- Task goal -
Lines in which "Toggle" appears should be pulled from the data below.
- Opening Delimiter -
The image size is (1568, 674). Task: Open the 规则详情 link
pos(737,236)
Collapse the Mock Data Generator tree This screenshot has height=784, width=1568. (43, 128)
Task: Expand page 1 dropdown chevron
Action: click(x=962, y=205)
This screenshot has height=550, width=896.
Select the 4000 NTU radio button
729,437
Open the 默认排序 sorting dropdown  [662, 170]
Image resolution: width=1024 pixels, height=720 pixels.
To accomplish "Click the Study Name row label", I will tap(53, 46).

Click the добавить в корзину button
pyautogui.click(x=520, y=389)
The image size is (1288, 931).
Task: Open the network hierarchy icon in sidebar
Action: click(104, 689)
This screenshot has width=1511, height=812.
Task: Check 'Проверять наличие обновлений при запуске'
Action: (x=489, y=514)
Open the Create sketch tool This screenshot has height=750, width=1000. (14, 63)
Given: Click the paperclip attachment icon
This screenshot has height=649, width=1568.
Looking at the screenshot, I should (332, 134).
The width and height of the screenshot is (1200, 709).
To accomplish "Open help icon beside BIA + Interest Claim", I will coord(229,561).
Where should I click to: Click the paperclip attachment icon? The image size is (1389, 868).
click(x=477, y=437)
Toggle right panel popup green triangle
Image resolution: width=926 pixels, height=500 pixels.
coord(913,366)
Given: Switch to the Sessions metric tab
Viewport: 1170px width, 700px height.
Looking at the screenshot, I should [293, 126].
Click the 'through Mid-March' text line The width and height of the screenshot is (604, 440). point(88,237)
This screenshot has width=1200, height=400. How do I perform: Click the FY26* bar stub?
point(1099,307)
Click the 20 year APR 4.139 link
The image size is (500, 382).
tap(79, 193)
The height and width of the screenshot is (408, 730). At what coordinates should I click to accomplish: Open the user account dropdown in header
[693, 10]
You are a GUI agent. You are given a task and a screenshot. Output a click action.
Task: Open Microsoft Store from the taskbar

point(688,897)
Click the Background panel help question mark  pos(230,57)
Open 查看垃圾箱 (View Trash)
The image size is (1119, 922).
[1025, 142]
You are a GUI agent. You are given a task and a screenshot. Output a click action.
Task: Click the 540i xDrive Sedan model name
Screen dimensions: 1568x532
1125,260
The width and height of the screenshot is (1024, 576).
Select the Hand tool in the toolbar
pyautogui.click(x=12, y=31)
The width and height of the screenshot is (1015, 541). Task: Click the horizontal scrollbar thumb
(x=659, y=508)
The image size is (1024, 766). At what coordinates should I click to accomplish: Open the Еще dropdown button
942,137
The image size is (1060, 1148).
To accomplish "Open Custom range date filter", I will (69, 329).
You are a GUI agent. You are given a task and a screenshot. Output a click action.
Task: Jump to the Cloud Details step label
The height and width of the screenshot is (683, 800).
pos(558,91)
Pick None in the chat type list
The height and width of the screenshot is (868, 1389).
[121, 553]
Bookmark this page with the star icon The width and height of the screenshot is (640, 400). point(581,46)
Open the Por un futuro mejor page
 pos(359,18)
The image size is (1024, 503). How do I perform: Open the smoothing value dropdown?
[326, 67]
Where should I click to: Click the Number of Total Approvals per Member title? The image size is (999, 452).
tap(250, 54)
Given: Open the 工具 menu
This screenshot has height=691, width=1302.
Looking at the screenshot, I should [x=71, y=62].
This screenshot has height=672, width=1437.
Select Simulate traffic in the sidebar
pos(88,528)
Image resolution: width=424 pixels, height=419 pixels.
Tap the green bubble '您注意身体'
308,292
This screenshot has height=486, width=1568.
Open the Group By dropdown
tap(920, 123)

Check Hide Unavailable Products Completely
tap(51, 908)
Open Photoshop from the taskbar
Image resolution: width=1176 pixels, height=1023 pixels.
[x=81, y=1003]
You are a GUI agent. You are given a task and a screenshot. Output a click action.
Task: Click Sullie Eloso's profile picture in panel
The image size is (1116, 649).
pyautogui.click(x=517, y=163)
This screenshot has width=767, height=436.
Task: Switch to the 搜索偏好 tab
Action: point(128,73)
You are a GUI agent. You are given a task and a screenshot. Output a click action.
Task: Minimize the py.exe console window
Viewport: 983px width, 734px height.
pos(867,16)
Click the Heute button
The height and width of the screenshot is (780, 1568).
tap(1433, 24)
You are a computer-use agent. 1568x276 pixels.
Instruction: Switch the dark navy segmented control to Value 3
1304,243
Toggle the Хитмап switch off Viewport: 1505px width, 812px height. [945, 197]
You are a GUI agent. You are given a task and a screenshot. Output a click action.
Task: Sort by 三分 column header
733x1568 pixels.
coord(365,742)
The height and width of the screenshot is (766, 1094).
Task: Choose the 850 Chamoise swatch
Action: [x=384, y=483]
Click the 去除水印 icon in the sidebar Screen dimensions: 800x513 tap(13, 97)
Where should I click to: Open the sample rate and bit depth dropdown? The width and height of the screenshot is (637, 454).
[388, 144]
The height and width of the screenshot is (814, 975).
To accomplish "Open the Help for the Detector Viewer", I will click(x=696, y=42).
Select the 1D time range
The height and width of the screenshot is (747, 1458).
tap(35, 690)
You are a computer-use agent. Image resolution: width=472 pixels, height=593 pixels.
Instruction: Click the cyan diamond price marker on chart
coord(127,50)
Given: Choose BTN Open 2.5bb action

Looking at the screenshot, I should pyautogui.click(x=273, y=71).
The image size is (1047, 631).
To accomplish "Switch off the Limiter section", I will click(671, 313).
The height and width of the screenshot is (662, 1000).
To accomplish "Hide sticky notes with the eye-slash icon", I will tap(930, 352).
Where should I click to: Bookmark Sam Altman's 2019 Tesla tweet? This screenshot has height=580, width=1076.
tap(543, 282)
- Closing Delimiter -
- Response to the exercise -
Toggle right panel popup green triangle
Toggle the Хитмап switch off Viewport: 1505px width, 812px height. [945, 197]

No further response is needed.